E-gov e redes sociais: participação real ou espetáculo?

Por Gilda Maria Azevedo em 1/6/2010

O aumento da oferta de redes virtuais talvez possa ser explicado não só pela onipresença e democratização das TICs, como também pelo aprofundamento da desmobilização social que se percebe a cada dia: conhecemos pessoas no mundo todo e, muitas vezes, pouco ou nada do nosso vizinho ou do local em que vivemos.

Hoje, o ambiente virtual é visto como uma dimensão potencialmente perfeita para a troca de ideias e de lutas em torno de causas com interesses mais abrangentes e também como um espaço de resistência à lógica neoliberal, tão avessa às mobilizações políticas voltadas para mudanças sociais. Mas, por contraditório que possa parecer, essas mesmas tecnologias são também apropriadas por pessoas, empresas e governos e utilizadas para objetivos não tão democráticos ou legais. Controles são criados e praticados, principalmente depois que governos totalitários “descobriram” que através dessas tecnologias podem ampliar a adesão e a manutenção de seus regimes.

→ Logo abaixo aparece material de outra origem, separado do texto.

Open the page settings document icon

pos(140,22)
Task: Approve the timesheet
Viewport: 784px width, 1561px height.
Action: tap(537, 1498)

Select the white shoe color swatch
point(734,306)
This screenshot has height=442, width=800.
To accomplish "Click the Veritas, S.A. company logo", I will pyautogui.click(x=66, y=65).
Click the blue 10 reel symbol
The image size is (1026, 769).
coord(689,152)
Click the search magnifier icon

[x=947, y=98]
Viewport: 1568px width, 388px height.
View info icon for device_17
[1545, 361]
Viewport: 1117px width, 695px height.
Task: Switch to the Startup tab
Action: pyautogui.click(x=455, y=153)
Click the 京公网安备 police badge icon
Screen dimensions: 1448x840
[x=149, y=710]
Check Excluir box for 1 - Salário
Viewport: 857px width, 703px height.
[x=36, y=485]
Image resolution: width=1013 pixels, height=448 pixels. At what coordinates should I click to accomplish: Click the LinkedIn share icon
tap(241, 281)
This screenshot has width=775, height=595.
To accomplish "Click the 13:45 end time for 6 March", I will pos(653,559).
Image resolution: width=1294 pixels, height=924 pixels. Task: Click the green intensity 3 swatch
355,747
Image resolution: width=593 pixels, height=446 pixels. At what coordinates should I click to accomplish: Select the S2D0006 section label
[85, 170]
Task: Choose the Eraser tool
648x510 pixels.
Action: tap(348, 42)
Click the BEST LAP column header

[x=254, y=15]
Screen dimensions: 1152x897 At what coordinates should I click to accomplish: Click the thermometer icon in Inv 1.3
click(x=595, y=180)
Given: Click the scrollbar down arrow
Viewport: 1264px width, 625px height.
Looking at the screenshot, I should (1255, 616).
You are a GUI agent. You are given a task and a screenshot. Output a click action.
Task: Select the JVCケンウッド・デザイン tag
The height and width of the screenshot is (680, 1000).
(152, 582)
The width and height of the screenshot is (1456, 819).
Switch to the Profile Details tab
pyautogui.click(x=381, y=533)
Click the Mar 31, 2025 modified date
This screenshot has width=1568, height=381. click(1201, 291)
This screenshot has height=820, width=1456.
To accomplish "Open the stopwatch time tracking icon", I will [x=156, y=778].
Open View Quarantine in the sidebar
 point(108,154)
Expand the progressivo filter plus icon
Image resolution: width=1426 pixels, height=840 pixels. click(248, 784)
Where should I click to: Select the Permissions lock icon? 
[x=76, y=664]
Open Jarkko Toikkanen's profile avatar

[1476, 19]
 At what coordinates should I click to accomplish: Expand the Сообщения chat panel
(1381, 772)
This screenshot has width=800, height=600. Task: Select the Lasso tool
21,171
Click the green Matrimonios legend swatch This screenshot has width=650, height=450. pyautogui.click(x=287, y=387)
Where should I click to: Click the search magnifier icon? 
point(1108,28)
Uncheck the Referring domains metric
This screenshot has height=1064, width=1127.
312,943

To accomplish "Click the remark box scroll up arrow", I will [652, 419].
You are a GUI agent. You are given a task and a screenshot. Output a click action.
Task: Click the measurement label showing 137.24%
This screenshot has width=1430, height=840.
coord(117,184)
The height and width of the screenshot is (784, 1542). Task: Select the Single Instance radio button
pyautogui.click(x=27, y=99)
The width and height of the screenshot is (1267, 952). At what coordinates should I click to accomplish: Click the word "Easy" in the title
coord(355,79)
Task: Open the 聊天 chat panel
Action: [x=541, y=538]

Há também outro aspecto que deve ser considerado: o fato de as TICs contribuírem para o aumento da desigualdade social, especialmente daqueles cidadãos que vivem em locais periféricos nos quais a internet ainda não chegou; cidadãos que já vivem uma exclusão social, econômica e política, agora vivem a exclusão digital.

O cidadão consumidor

Mas, curioso que possa parecer, mesmo em um cenário onde a exclusão digital é protagonista, entra em cena a “cidadania digital” e o governo eletrônico, o e-Gov, como aposta de melhoria do relacionamento entre Estado e sociedade.

Os recentes acontecimentos mundiais comprovaram o que os críticos ao modelo neoliberal sempre denunciaram: o desastre que seria a opção pelo mercado como regulador de suas próprias atividades.

No caso específico do Brasil, onde a figura do cidadão sempre foi relativizada e que teve a sociedade desmobilizada nos muitos anos de regime militar, a adoção do regime neoliberal promoveu o agravamento da precarização política, social e cultural da sua população, o aumento da miséria e das diferenças sociais, que alteraram os padrões de relacionamento. Cabe aqui lembrar Milton Santos, que dizia que no Brasil os pobres nunca puderam ser cidadãos e as classes médias sempre foram condicionadas a querer privilégios, e não direitos.

Hoje, mais do que antes, percebemos o choque existente entre os interesses individuais e os coletivos, pois há entre eles o egoísmo, presente na postura individualista. O indivíduo vive isolado e indiferente, em cidades modernas e submissas às determinações econômicas externas, cidades sem cidadãos, local da conformidade e da resignação, onde se perde a ideia de espaço público e de homem público. Sem resistência, o cidadão seduzido pelas maravilhas do mundo do consumo passa então a cuidar e atender seus interesses privados; o cidadão torna-se então um consumidor.

Quadro de avisos eletrônico

Ao tornar-se consumidor, a idéia de cidadania que compreende o mundo não só de direitos, mas também de deveres e responsabilidades recíprocas, se esvazia. O discurso neoliberal “vendido” a uma sociedade civil desarticulada e enfraquecida foi mais do que depressa incorporado ao cotidiano das pessoas. A ditadura do consumo passou a determinar as ações, tanto do setor privado, quanto do setor público, e o Estado, mercantilizado, passa então a enxergar o cidadão como um cliente dos seus serviços.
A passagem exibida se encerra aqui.